Hackert finally painted four more works in this “new genre” in 1797, of which the present canvas is one. The viewer looks out across a river flowing from the mid-ground to the fore. Trees line its banks, and once again we recognise several weeping willows. A round temple with a statue on a plinth is shown nestled among the pine and cypress trees on the river's right bank. The scene is highly reminiscent of the English gardens at Caserta, where Hackert's friend, the architect Carlo Vanvitelli (1740-1821), constructed a small round temple in the centre of a labyrinth at the king's request in 1792 (not a typical element of a landscape garden, but it was the king's wish). The temple can also be seen in Hackert's 1792 gouache, but the statue - presumably depicting Flora or Venus - is an addition by the artist.

In the right foreground of the work, two elegantly dressed ladies recline together with a small girl and a dog on a well-kept lawn. They represent the park element of the gardens, whereas the cows in the left foreground evoke a rural atmosphere. The way in which the two aspects meld seamlessly into each other recalls Goethe's remark that the area around Caserta was one immense garden.

In the distance we see a settlement with a fortified tower on a hill. The motif is reminiscent of the small town of Maddaloni on the Tifatina hills at the foot of Monte San Michele which borders the plain of Caserta in the south. The town can also be seen in the left background of the gouache depiction of the English gardens from 1792.
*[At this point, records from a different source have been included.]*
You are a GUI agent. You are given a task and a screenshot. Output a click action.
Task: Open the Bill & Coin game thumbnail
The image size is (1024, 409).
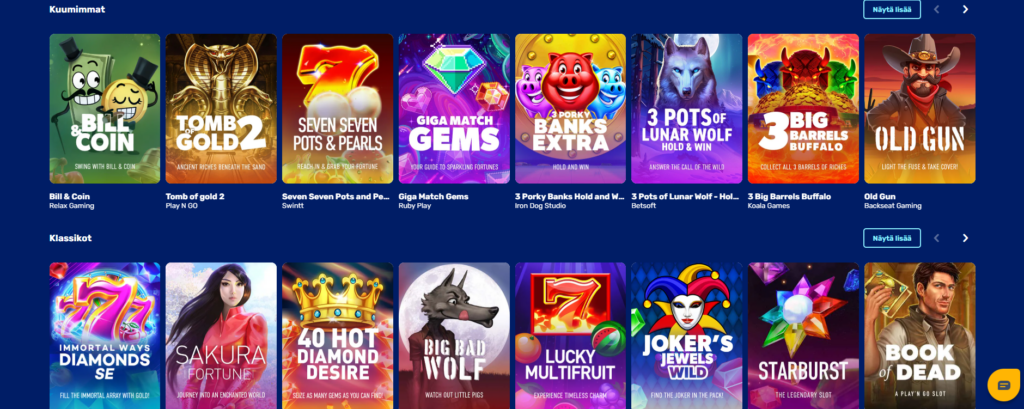(104, 108)
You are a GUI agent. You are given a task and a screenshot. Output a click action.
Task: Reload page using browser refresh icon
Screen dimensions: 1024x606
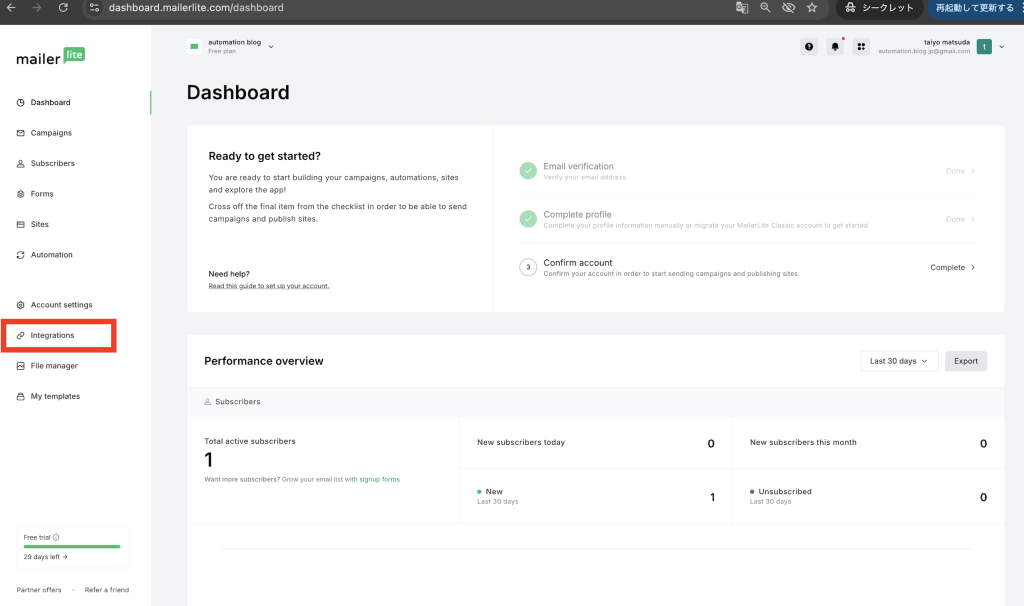63,8
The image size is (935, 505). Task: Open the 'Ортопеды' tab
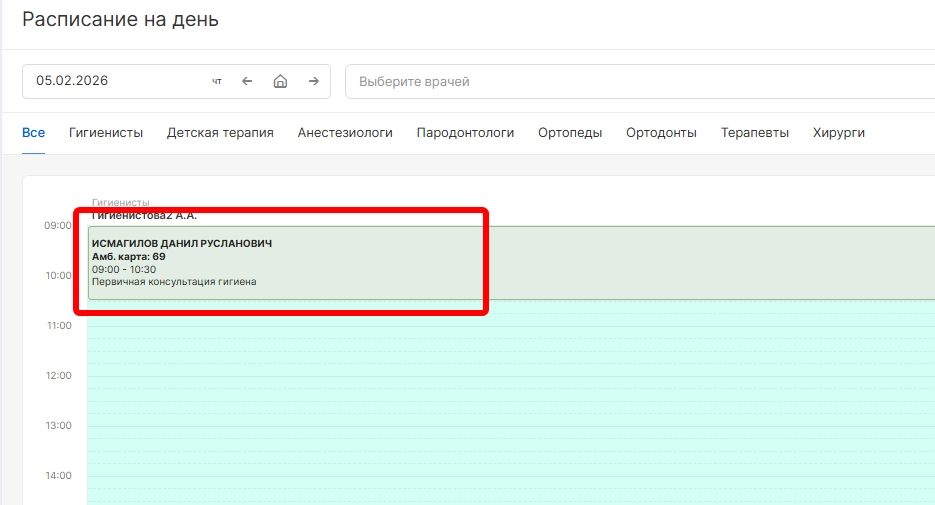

We would like to thank Dr Claudia Nordhoff for her kind support in cataloguing this piece. The present catalogue entry is a heavily abridged version of her detailed expertise for this painting.

Certificate

Dr Claudia Nordhoff, Rom 15.3.2020.

Provenance

Prince Adalbert of Prussia (1884 - 1948), Bad Homburg. - Christie´s New York 31.05.1989, lot 87. - Collection of Nancy Richardson. - Christie´s New York 27.05.2017. - Scandinavian private collection.

Literature

C. Norhoff/H. Reimer, Jacob Philipp Hackert /1737 - 1907). Verzeichnis seiner Werke, 1984, II, no. 265.